Copy out all of the data below, keeping every line word for word.
* Start Extracted information *
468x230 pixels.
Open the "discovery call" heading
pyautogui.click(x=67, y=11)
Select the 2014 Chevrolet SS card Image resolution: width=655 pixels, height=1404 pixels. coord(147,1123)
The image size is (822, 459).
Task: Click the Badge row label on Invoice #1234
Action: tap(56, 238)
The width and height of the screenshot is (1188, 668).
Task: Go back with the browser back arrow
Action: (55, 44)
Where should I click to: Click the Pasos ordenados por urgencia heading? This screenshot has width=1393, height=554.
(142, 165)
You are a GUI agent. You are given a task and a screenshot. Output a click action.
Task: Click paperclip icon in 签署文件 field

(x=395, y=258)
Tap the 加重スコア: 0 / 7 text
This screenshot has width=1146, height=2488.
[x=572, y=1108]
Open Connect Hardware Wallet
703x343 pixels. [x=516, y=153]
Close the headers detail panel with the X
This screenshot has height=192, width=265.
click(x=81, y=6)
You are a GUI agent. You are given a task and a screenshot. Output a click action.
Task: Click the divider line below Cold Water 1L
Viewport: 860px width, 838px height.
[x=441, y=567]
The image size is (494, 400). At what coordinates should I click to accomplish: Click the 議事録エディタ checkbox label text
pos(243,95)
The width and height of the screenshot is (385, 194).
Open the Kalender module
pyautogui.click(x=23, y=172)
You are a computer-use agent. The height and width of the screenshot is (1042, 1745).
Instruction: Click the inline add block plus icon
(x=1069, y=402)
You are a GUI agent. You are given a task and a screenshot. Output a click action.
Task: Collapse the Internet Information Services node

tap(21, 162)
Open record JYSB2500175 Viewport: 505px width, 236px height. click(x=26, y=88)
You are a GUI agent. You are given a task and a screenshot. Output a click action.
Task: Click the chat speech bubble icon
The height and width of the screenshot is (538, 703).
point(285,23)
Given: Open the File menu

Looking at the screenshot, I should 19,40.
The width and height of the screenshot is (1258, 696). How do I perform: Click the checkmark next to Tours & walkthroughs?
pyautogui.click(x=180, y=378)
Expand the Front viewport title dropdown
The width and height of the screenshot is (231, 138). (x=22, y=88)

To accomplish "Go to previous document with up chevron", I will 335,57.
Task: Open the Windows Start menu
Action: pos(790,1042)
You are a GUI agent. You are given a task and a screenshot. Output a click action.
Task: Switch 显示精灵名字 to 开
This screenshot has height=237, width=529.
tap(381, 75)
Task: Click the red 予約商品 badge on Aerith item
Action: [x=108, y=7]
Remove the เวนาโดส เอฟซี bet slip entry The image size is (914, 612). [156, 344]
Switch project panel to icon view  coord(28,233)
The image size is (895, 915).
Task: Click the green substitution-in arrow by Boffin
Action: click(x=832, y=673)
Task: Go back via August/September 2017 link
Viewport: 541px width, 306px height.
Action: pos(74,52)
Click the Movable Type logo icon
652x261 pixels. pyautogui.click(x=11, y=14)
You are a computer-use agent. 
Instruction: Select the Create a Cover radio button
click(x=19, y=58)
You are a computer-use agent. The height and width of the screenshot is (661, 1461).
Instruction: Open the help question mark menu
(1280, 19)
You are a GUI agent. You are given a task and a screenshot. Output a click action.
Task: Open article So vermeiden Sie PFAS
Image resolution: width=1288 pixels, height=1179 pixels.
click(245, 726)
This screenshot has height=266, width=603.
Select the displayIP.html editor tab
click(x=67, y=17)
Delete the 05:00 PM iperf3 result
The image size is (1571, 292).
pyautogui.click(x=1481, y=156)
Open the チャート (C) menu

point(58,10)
* End Extracted information *
Result of this task:
468x230 pixels.
Open the "discovery call" heading
pyautogui.click(x=67, y=11)
Select the 2014 Chevrolet SS card Image resolution: width=655 pixels, height=1404 pixels. coord(147,1123)
The image size is (822, 459).
Task: Click the Badge row label on Invoice #1234
Action: tap(56, 238)
The width and height of the screenshot is (1188, 668).
Task: Go back with the browser back arrow
Action: (55, 44)
Where should I click to: Click the Pasos ordenados por urgencia heading? This screenshot has width=1393, height=554.
(142, 165)
You are a GUI agent. You are given a task and a screenshot. Output a click action.
Task: Click paperclip icon in 签署文件 field

(x=395, y=258)
Tap the 加重スコア: 0 / 7 text
This screenshot has width=1146, height=2488.
[x=572, y=1108]
Open Connect Hardware Wallet
703x343 pixels. [x=516, y=153]
Close the headers detail panel with the X
This screenshot has height=192, width=265.
click(x=81, y=6)
You are a GUI agent. You are given a task and a screenshot. Output a click action.
Task: Click the divider line below Cold Water 1L
Viewport: 860px width, 838px height.
[x=441, y=567]
The image size is (494, 400). At what coordinates should I click to accomplish: Click the 議事録エディタ checkbox label text
pos(243,95)
The width and height of the screenshot is (385, 194).
Open the Kalender module
pyautogui.click(x=23, y=172)
You are a computer-use agent. The height and width of the screenshot is (1042, 1745).
Instruction: Click the inline add block plus icon
(x=1069, y=402)
You are a GUI agent. You are given a task and a screenshot. Output a click action.
Task: Collapse the Internet Information Services node

tap(21, 162)
Open record JYSB2500175 Viewport: 505px width, 236px height. click(x=26, y=88)
You are a GUI agent. You are given a task and a screenshot. Output a click action.
Task: Click the chat speech bubble icon
The height and width of the screenshot is (538, 703).
point(285,23)
Given: Open the File menu

Looking at the screenshot, I should 19,40.
The width and height of the screenshot is (1258, 696). How do I perform: Click the checkmark next to Tours & walkthroughs?
pyautogui.click(x=180, y=378)
Expand the Front viewport title dropdown
The width and height of the screenshot is (231, 138). (x=22, y=88)

To accomplish "Go to previous document with up chevron", I will 335,57.
Task: Open the Windows Start menu
Action: pos(790,1042)
You are a GUI agent. You are given a task and a screenshot. Output a click action.
Task: Switch 显示精灵名字 to 开
This screenshot has height=237, width=529.
tap(381, 75)
Task: Click the red 予約商品 badge on Aerith item
Action: [x=108, y=7]
Remove the เวนาโดส เอฟซี bet slip entry The image size is (914, 612). [156, 344]
Switch project panel to icon view  coord(28,233)
The image size is (895, 915).
Task: Click the green substitution-in arrow by Boffin
Action: click(x=832, y=673)
Task: Go back via August/September 2017 link
Viewport: 541px width, 306px height.
Action: pos(74,52)
Click the Movable Type logo icon
652x261 pixels. pyautogui.click(x=11, y=14)
You are a computer-use agent. 
Instruction: Select the Create a Cover radio button
click(x=19, y=58)
You are a computer-use agent. The height and width of the screenshot is (661, 1461).
Instruction: Open the help question mark menu
(1280, 19)
You are a GUI agent. You are given a task and a screenshot. Output a click action.
Task: Open article So vermeiden Sie PFAS
Image resolution: width=1288 pixels, height=1179 pixels.
click(245, 726)
This screenshot has height=266, width=603.
Select the displayIP.html editor tab
click(x=67, y=17)
Delete the 05:00 PM iperf3 result
The image size is (1571, 292).
pyautogui.click(x=1481, y=156)
Open the チャート (C) menu

point(58,10)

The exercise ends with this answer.